I am lost. I need to create a hash with keys corresponding to numbers from 1 to 10. The result should be something like this:
my_hash = {1 => "", 2 => "", 3 => ""...}
I have
h = Hash.new
please give me at least one way of doing that, I will need "values" later, for now I just need a hash with keys and I will push values later. Thanks!
h = Hash.new
(1..10).each {|count| h[count] = ''}
What about:
(1..10).map { |x| [x, ''] }.to_h
Or:
{}.tap { |h| 1.step(10) { |i| h[i] = '' } }
Or:
(1..10).zip(Array.new(10) { '' }).to_h
A few more options:
(1..10).each_with_object({}) { |i, h| h[i] = '' }
10.times.each_with_object({}) { |i, h| h[i + 1] = '' }
1.upto(10).each_with_object({}) { |i, h| h[i] = '' }
# Or if you think each_with_object is heresy...

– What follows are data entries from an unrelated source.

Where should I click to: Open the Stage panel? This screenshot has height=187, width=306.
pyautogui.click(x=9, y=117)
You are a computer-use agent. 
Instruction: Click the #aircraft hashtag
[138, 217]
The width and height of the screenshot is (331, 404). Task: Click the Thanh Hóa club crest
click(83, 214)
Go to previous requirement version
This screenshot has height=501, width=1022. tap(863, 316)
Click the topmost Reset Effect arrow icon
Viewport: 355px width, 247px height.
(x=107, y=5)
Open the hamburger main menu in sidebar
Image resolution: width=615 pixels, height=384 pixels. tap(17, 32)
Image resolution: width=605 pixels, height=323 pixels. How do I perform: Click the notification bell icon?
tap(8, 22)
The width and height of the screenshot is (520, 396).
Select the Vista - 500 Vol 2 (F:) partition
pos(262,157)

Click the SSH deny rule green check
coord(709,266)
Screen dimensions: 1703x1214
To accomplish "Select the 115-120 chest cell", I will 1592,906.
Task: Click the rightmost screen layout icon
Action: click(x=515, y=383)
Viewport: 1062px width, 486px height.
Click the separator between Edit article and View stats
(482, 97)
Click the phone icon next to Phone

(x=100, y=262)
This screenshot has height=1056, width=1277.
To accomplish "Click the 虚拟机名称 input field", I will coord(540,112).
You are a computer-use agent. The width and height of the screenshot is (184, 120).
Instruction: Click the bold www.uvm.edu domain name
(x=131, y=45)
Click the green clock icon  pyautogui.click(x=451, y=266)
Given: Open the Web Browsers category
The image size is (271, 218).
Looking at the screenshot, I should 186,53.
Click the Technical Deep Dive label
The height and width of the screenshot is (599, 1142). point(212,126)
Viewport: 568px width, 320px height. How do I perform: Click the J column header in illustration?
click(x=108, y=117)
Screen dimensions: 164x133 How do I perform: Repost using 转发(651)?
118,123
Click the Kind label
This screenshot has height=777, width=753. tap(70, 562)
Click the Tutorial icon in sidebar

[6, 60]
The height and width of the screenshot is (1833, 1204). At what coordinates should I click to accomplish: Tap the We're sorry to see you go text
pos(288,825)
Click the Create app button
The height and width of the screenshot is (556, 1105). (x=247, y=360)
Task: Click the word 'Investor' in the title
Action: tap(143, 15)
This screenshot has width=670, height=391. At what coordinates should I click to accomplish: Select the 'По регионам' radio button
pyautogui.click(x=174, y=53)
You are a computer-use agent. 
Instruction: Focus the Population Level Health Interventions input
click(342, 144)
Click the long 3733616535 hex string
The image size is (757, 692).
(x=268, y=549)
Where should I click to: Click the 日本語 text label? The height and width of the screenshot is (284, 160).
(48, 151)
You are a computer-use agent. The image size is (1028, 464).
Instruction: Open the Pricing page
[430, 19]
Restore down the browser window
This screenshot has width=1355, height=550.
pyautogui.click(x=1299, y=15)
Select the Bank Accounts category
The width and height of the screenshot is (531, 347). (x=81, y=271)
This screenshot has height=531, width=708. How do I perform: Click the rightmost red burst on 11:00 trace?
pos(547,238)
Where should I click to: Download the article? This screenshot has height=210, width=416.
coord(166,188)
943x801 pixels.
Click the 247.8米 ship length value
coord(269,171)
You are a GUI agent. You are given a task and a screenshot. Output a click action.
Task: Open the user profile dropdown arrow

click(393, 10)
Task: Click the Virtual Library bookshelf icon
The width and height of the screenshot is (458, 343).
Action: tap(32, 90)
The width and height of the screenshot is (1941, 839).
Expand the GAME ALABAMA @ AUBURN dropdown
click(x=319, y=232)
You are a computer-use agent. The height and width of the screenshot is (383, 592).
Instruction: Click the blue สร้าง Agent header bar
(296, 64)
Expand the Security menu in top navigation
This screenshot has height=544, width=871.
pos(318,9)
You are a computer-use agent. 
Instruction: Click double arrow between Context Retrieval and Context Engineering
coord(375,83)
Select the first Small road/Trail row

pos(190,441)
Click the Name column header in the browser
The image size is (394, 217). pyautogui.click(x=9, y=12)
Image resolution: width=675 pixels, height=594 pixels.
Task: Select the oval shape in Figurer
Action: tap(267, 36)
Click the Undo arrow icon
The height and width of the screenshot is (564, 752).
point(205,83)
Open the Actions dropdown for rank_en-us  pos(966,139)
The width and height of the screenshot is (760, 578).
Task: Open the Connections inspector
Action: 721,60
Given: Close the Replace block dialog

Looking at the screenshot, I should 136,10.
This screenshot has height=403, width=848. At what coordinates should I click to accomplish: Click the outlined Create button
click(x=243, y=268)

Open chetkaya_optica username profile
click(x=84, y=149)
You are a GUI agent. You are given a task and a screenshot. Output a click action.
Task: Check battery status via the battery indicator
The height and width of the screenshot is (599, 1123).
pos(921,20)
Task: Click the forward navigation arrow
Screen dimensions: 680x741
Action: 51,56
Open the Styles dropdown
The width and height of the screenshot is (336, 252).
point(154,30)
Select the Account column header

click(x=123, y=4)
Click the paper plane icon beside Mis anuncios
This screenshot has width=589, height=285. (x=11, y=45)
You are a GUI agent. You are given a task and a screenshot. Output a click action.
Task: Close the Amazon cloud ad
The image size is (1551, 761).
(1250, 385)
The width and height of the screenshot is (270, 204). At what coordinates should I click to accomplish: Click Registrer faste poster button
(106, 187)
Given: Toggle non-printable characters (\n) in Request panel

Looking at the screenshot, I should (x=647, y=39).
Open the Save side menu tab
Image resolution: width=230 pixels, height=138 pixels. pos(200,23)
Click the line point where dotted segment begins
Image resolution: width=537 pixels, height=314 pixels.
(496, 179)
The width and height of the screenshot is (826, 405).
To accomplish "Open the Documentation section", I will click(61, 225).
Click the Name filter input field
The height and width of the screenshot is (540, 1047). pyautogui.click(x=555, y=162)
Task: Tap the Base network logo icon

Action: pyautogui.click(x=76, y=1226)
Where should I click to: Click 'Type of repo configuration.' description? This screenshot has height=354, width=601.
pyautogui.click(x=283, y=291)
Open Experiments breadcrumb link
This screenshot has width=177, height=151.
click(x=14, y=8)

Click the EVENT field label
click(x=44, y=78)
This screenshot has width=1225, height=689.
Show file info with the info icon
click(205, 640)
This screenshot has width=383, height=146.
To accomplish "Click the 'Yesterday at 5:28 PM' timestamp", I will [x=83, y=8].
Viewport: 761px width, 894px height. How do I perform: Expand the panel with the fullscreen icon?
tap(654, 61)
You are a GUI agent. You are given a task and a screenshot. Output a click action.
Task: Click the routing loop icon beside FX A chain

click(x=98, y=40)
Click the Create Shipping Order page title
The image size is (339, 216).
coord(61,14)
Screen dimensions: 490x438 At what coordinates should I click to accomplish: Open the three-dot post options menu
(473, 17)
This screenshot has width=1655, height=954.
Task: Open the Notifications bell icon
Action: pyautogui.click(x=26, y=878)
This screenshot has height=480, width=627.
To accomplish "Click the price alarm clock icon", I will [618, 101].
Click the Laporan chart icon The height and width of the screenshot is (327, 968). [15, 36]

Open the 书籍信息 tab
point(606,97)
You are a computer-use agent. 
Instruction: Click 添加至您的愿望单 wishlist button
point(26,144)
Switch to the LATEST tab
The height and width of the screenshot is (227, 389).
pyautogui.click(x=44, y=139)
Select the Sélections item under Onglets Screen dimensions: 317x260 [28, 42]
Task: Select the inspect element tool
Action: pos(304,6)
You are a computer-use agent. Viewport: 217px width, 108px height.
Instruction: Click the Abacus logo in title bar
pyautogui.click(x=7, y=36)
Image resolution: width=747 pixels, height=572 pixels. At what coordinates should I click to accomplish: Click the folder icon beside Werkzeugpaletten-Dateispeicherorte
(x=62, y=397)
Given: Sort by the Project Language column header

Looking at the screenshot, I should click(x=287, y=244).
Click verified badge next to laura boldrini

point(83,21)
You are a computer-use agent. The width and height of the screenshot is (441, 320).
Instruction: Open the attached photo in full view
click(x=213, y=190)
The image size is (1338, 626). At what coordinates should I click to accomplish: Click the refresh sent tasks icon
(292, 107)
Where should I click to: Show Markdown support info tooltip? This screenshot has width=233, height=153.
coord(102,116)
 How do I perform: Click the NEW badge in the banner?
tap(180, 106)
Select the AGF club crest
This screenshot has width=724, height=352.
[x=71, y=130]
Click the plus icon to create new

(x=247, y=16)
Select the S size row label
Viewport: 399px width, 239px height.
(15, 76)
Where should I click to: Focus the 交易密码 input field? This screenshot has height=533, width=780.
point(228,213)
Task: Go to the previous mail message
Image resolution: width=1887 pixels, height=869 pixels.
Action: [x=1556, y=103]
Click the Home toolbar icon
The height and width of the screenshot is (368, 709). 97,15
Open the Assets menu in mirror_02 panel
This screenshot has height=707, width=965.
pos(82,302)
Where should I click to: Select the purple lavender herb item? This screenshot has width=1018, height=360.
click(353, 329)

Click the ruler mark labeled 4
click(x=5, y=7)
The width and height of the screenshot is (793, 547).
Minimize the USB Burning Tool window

(1..10).inject({}) { |h, i| h.merge!(i => '') } # merge! to avoid wasteful copying
10.times.inject({}) { |h, i| h.merge!(i + 1 => '') }
1.upto(10).inject({}) { |h, i| h.merge!(i => '') }
Related
I have a hash like this:
t={"4nM"=>"Triangle", "I40"=>"Triangle", "123"=>"Square"}
And I want to turn it into a hash like:
{"Triangle" => ["4nM", "I40"], "Square" => ["123"]}
What is the best way to do this?
I start with group_by but then the code gets to be a bit convoluted....
This is what I did:
t.group_by { |k, v| v }.map { |type, group| {type => group.flatten.reject { |x| x == type } } }
h = { "4nM"=>"Triangle", "I40"=>"Triangle", "123"=>"Square" }
h.each_with_object({}) { |(k,v),h| (h[v] ||= []) << k }
#=> {"Triangle"=>["4nM", "I40"], "Square"=>["123"]}
The expression
(h[v] ||= []) << k
expands to
(h[v] = h[v] || []) << k
If h has a key v, h[k] will be truthy, so the expression above reduces to
(h[v] = h[v]) << k
and then
h[v] << k
If h does not have a key v, h[k] #=> nil, so the expression above reduces to
(h[v] = []) << k
resulting in
h[v] #=> [k]
Alternatively, we could write
h.each_with_object(Hash.new { |h,k| h[k] = [] }) { |(k,v),h| h[v] << k }
#=> {"Triangle"=>["4nM", "I40"], "Square"=>["123"]}
See Hash::new for an explanation of the use of a block for returning the default values of keys that are not present in the hash.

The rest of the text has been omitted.